在rclient后面的System Trace Level 下面选择DEBUG


(二)查看Trace日志信息

     这里仍然以http://scn.sap.com/community/chinese/hana/blog/2014/02/14/r%E8%AF%AD%E8%A8%80%E5%8C%85%E5%AE%89%E8%A...这篇日志中介绍的求质数的平方的R procedure为例来说明。

执行这个procedure之后,在SAP HANA Studio的管理视图中切换到Diagnosis Files标签,选择indexserver_(主机名).trc这个文件并打开。

能看到类似下面这样的日志信息,下面将简单的介绍一下它们的含义。


[6925]{-1}[-1/-1] 2014-06-09 14:35:43.547096 i RClient          RClient.cpp(00789) : RClient::execute: start.

//指示R代码开始执行

[6925]{-1}[-1/-1] 2014-06-09 14:35:43.547145 d RClient          RClient.cpp(00802) : RClientExecutionType is 0.

[6925]{-1}[-1/-1] 2014-06-09 14:35:43.547173 d RClient          Rconnection.cpp(00099) : Rconnection::connect()

//执行Rconnection,连接到Rserve服务器端

[6925]{-1}[-1/-1] 2014-06-09 14:35:43.552481 i RClient          Rconnection.cpp(00550) : get result of name 'rservepid'.

//接下来的这些日志是为了获取Rserve的pid, 因为目前的设计上, SAP HANA与Rserve之间的通信不支持标量直接传输,如果要传输标量,也需要把它封装到一个dataframe里面,至于为什么这么设计,笔者现在也不太清楚。

[6925]{-1}[-1/-1] 2014-06-09 14:35:43.591262 d RClient          Rconnection.cpp(00450) : EVAL: Parse a data frame

//解析一个data frame,包含pid

[6925]{-1}[-1/-1] 2014-06-09 14:35:43.591308 d RClient          Rexp.cpp(00596) : header type of back column is: 32

[6925]{-1}[-1/-1] 2014-06-09 14:35:43.591321 d RClient          Rexp.cpp(00525) : enter getRowNum

[6925]{-1}[-1/-1] 2014-06-09 14:35:43.591326 d RClient          Rconnection.h(00547) : in the getLength() and length is 1

[6925]{-1}[-1/-1] 2014-06-09 14:35:43.591331 d RClient          Rexp.cpp(00530) : this column type is 32and row number is 1.

[6925]{-1}[-1/-1] 2014-06-09 14:35:43.591337 d RClient          Rexp.cpp(00532) : rowNum of df is 1.

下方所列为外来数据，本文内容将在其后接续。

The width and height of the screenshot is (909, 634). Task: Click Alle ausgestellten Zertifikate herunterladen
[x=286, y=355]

//因为一个pid是一个整数,所以封装到一个一行一列的data frame中。 具体的获取方式rservepid <- data.frame(A=Sys.getpid()) , 然后这个结果被回传给RClient

[6925]{-1}[-1/-1] 2014-06-09 14:35:43.591343 d RClient          Rconnection.h(00547) : in the getLength() and length is 1

[6925]{-1}[-1/-1] 2014-06-09 14:35:43.591348 d RClient          Rconnection.cpp(00559) : itsRServePid: 3905

//获取到的pid是3905

[6925]{-1}[-1/-1] 2014-06-09 14:35:43.591378 d RClient          Rconnection.h(00547) : in the getLength() and length is 2

[6925]{-1}[-1/-1] 2014-06-09 14:35:43.591393 d RClient          Rconnection.h(00547) : in the getLength() and length is 2

[6925]{-1}[-1/-1] 2014-06-09 14:35:43.591431 d RClient          Rmessage.cpp(00252) : data size is not large.

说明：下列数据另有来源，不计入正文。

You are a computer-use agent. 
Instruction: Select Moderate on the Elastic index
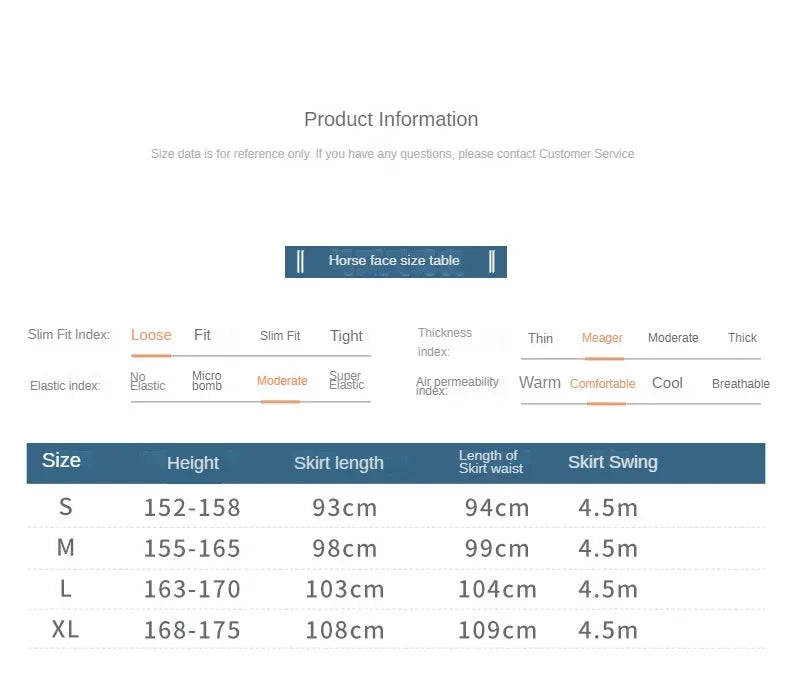(x=282, y=381)
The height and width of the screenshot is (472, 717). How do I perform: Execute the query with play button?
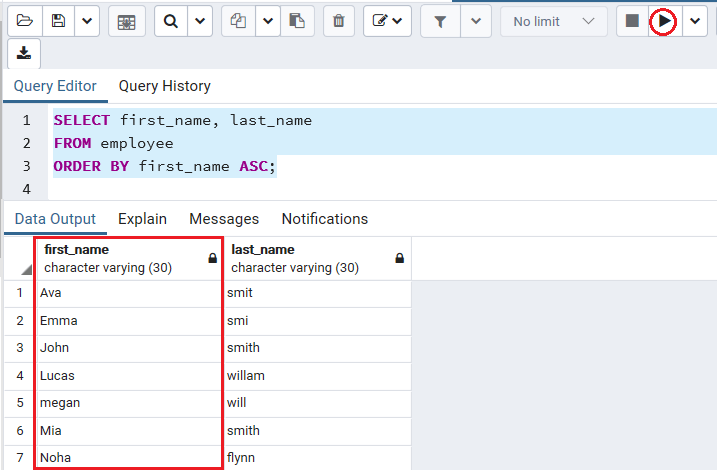(663, 21)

//下面开始传输数据,从SAP HANA到Rserve

[6925]{-1}[-1/-1] 2014-06-09 14:35:43.672147 i RClient          RClient.cpp(00838) : RClient::transfer data to R: start.

[6925]{-1}[-1/-1] 2014-06-09 14:35:43.672165 d RClient          RClient.cpp(00870) : input 1 will transfer with RDataframe!

//通过data frame进行传输

[6925]{-1}[-1/-1] 2014-06-09 14:35:43.672173 d RClient          RClient.cpp(00871) : numRows: 8, numColumns: 1.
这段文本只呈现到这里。